Extremism Is on the Rise in Israel
Extremist Israelis marched in Jerusalem last week chanting “Death to Arabs.” It’s part of a deeply worrying trend of rising far-right Zionism in a country that was already saturated in it.
After neo-Nazis marched in Charlottesville, Virginia, and then president Donald Trump responded by saying there were “good people on both sides,” people who abhor white supremacism stood up, took notice, and condemned the marchers. Anti-racists would be wise to do the same about the far-right march that took place last week in Jerusalem.
The situation in Jerusalem began with clashes between Palestinians and Israeli forces over restrictions placed on the Damascus Gate entrance to the Old City. Then, in response to TikTok videos showing two Palestinian youths slapping an ultra-Orthodox Jewish man, the far-right Jewish group Lehava called for a “demonstration of national dignity.” Leaked WhatsApp messages from the group revealed calls to lynch Palestinians.
As the Jewish-Israeli extremists marauded through the streets on Thursday, April 22, Israeli forces fired rubber-coated steel bullets at Palestinian counterprotesters. The remarks of a young Orthodox Jewish girl went viral on social media: “I don’t want to burn your villages, I just want you to leave and we’ll take them.” On her shirt was a sticker reading “Rabbi Kahane is right,” referencing the late ultranationalist rabbi whose group was placed on the US terror list in 2004.
One hundred and five Palestinians were injured, twenty-two requiring hospitalization. Twenty Israeli police officers were also injured. The next morning, Israel’s internal security minister Amir Ohana released a statement condemning “attacks by Arabs.” He said nothing of the violence committed by Jews.

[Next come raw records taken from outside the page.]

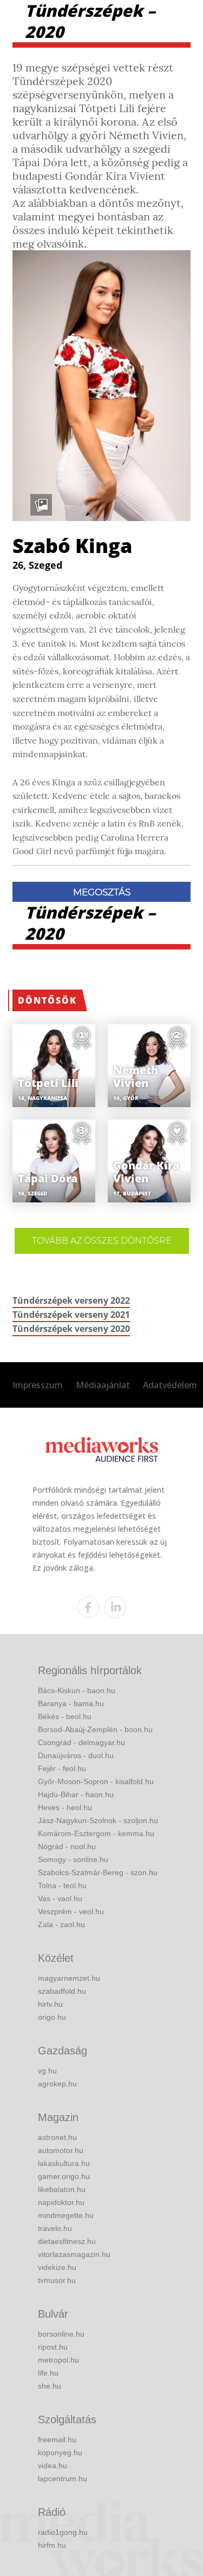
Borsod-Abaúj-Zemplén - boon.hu (95, 1729)
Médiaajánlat (103, 1385)
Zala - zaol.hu (61, 1924)
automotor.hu (60, 2150)
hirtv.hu (50, 2004)
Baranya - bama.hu (71, 1703)
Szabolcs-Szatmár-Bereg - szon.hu (98, 1872)
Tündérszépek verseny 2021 (71, 1314)
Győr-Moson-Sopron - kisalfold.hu (96, 1781)
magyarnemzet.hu (69, 1978)
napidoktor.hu (61, 2202)
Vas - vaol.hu (60, 1898)
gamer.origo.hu (64, 2176)
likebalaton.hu (62, 2189)
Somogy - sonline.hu (73, 1859)
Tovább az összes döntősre (102, 1240)
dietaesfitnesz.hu (67, 2241)
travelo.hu (55, 2228)
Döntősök (47, 1000)
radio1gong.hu (63, 2532)
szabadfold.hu (62, 1991)
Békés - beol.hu (64, 1716)
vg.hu (47, 2070)
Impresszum (37, 1385)
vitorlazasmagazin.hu (74, 2254)
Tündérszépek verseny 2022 (71, 1300)
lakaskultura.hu (64, 2163)
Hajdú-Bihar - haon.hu (76, 1794)
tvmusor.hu (57, 2280)
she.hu (49, 2386)
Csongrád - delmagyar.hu (81, 1742)
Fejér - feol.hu (62, 1768)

US State Department spokesperson Ned Price condemned the “rhetoric of extremist protestors.” However, the US embassy in Jerusalem’s statement that they were “deeply concerned” avoided the issue of Jewish extremism.
Avi Mayer of the American Jewish Committee tweeted: “The individuals perpetrating [violence] are as foreign to me and my Judaism as are skinheads, white supremacists, and other racists around the world.” But those who chanted “Death to Arabs” in Jerusalem are a normalized, accepted part of Israel.

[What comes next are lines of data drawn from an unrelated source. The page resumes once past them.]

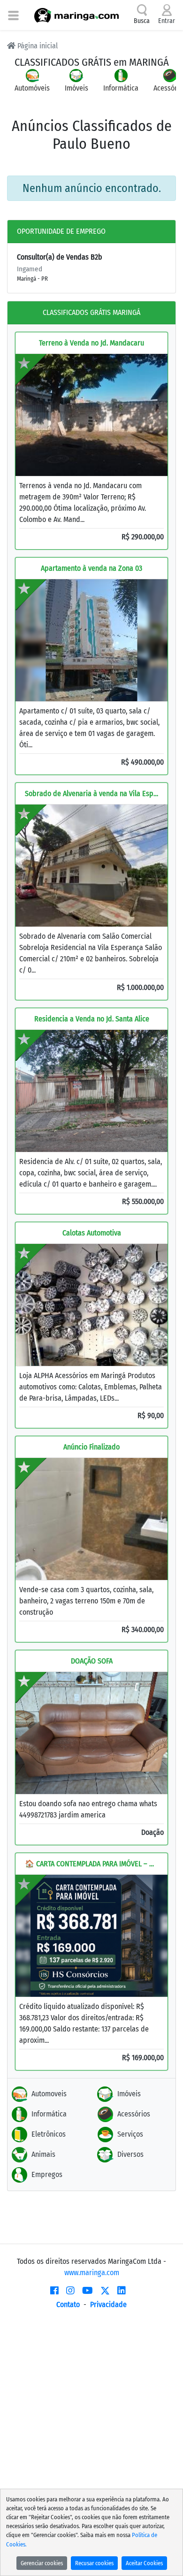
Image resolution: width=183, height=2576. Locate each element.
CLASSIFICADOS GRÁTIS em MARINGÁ (92, 62)
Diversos (130, 2154)
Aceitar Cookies (144, 2563)
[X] (105, 2290)
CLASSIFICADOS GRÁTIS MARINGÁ (91, 312)
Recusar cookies (94, 2563)
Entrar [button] (166, 21)
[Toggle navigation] (13, 15)
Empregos (46, 2174)
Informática (49, 2113)
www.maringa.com (91, 2272)
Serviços (130, 2134)
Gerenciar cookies (42, 2563)
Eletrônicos (48, 2134)
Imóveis (129, 2093)
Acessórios (133, 2113)
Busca (142, 21)
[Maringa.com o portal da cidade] (76, 15)
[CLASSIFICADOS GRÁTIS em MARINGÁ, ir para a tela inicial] (117, 42)
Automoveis (49, 2093)
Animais (43, 2154)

Members of Lehava, the group that organized the extremist march in Jerusalem, are followers of Kahanism, a Jewish supremacist ideology based on the views of Rabbi Meir Kahane. Inspired by Kahane, in 1994, Israeli settler Baruch Goldstein massacred twenty-nine Palestinians in the West Bank’s Ibrahimi mosque. As recently as 2014, three members of Lehava were charged with setting fire to an integrated, bilingual Palestinian-Jewish school.

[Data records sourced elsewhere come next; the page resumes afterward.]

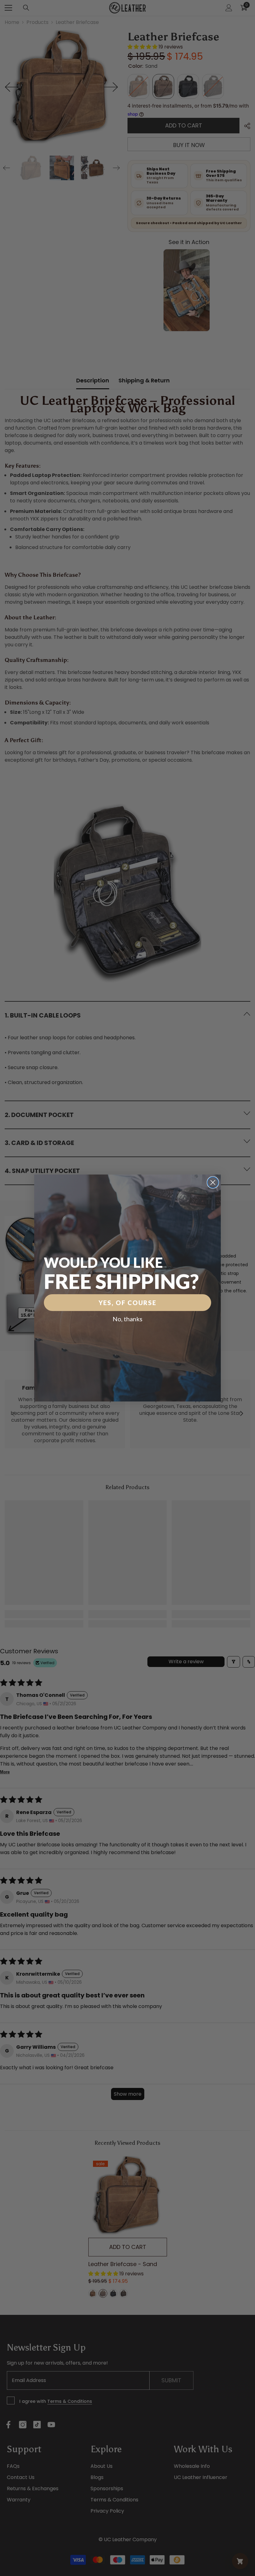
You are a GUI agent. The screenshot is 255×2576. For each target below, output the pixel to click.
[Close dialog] (212, 1182)
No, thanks (127, 1319)
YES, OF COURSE (127, 1302)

In 1988, the Kach Party, Kahanism’s political arm, was banned from running for the Israeli Knesset. In 2004, the US State Department labeled Kach a terrorist organization. But the Kahanist movement has recently made its way back into Israel’s government — where it is being met with open arms.
During Israel’s recent election, Benjamin Netanyahu, willing to do anything to hold on to his prime ministership, encouraged voters from his own Likud Party to cast their ballots for the anti-Arab Religious Zionism slate, which included the Kahanist-inspired Otzma Yehudit Party, so that they could make it over the election threshold. Religious Zionism won six seats, bringing Kahanism back into Israel’s Knesset for the first time since the 1980s.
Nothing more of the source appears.